Karachi: The monthly inflation rate in Pakistan soared to 28.3 per cent in July – significantly higher than the market expectation of 26 per cent. Several factors have played their part in increasing the inflation rate, including a hike in electricity prices and basic food items like vegetables, meat, rice, sugar, & wheat. Moreover, the federal government raised the petrol prices by Rs19.5 per litre for the first half of August 2023.
According to Ismail Iqbal Securities, it is expected that the inflation rate in Pakistan would decrease in August. However, if the rate does not come down then the State Bank of Pakistan may have to increase the key policy rate (currently at 22 per cent).

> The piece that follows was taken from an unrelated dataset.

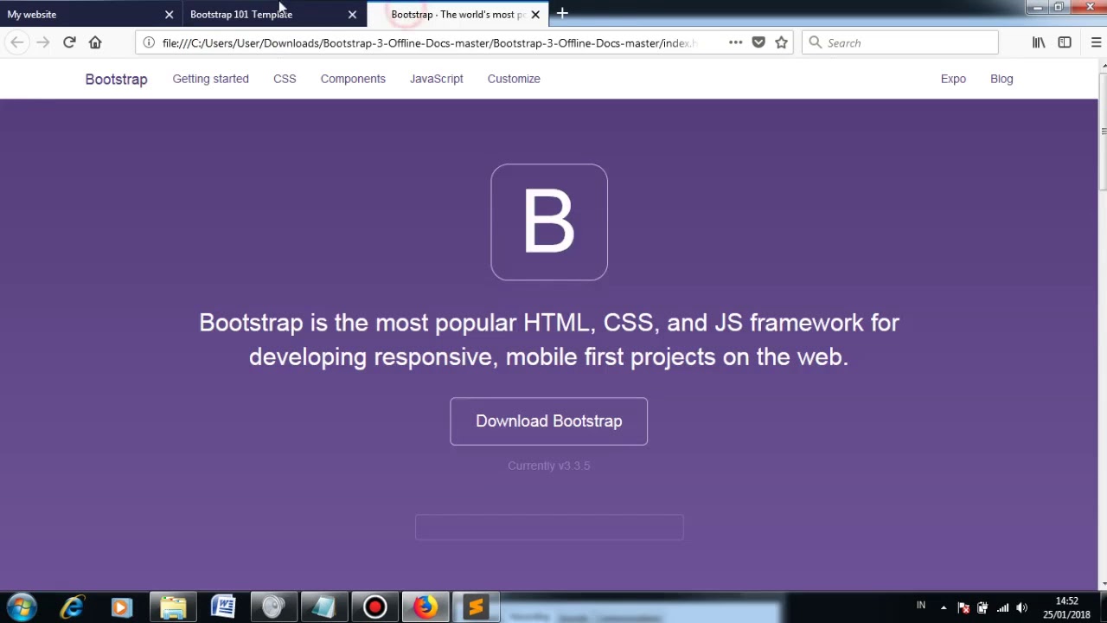Bookmark this page with the star icon
1107x623 pixels.
[x=781, y=42]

Policy rate holds an important value as it is used to regulate economic conditions & control inflation readings. Earlier, the SBP believed that the inflation rate would stay somewhere around 20 per cent to 22 per cent in the Fiscal Year 2024, which is why the policy rate was kept at 22 per cent.

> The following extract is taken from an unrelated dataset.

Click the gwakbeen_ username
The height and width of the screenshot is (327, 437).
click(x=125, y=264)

SBP’s hope of decreasing inflation is based on the trend of the inflation rate since May 2023. The inflation rate in Pakistan during May’23 reached 38 per cent and dropped drastically to 29.4 per cent in June’23.
Similarly, the Monetary Policy Committee (MPC) projects that the inflation rate will drop to a range of 20 to 22 per cent in FY24 – down from 29.2 per cent in FY23.